Going down the listing below, print exactly each line from the one with "Sort table by Total column header" up to and including the one with "Open the user avatar profile icon", and skip the rest.

━━━━

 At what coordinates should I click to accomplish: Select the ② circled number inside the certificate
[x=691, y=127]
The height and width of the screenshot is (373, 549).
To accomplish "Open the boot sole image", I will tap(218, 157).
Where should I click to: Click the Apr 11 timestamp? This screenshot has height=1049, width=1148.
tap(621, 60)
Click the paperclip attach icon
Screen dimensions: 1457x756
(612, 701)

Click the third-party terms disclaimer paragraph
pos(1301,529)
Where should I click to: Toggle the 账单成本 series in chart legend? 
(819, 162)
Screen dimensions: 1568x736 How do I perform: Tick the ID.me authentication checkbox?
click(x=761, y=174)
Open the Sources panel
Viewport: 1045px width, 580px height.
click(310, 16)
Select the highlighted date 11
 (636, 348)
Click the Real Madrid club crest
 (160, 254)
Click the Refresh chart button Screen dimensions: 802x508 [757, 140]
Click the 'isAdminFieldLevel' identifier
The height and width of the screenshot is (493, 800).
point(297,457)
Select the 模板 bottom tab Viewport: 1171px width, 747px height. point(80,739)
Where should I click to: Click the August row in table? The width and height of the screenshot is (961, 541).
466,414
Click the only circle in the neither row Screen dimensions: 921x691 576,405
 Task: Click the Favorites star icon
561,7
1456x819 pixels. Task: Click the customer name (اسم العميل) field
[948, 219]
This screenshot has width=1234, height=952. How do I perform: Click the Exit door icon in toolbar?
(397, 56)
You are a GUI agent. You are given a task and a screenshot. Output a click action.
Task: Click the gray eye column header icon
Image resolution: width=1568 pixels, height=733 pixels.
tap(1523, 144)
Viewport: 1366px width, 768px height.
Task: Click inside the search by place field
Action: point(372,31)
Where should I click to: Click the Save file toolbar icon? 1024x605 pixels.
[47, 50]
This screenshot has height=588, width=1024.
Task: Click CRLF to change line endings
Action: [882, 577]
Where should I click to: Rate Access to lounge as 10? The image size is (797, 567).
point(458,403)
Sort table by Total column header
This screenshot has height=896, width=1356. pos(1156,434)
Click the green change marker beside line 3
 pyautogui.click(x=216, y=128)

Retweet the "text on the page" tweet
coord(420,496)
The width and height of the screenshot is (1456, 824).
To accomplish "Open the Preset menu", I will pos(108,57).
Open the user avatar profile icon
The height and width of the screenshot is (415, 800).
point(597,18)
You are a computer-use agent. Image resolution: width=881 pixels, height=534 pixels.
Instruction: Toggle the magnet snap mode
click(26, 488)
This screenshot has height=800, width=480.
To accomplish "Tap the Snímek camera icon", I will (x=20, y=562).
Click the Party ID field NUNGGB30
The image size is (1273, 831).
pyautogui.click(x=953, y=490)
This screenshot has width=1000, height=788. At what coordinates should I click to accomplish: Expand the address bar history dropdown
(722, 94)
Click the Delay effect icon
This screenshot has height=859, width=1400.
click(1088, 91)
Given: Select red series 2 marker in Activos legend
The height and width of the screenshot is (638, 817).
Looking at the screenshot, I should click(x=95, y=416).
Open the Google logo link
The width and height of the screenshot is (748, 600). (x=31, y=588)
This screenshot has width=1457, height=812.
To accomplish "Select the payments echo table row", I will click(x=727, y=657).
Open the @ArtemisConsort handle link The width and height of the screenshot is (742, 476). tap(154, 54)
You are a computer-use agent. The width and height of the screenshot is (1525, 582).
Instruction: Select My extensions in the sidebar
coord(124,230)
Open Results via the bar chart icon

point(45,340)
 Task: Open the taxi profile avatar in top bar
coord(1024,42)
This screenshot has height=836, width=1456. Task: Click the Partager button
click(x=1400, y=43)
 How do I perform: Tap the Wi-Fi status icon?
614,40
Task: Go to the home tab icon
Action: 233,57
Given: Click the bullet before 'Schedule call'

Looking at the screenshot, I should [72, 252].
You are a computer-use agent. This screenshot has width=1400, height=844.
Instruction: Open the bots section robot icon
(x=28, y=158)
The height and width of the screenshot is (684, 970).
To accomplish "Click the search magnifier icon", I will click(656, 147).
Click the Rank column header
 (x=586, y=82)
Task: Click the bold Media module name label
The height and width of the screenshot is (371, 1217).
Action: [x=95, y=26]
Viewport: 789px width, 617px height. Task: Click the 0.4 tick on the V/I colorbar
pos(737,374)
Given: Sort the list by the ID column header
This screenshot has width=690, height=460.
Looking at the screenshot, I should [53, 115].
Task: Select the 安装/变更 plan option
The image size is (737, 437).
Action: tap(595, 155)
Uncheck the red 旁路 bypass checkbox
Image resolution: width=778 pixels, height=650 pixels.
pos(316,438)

━━━━

• WRITTEN RESPONSE
Sort table by Total column header
This screenshot has height=896, width=1356. pos(1156,434)
Click the green change marker beside line 3
 pyautogui.click(x=216, y=128)

Retweet the "text on the page" tweet
coord(420,496)
The width and height of the screenshot is (1456, 824).
To accomplish "Open the Preset menu", I will pos(108,57).
Open the user avatar profile icon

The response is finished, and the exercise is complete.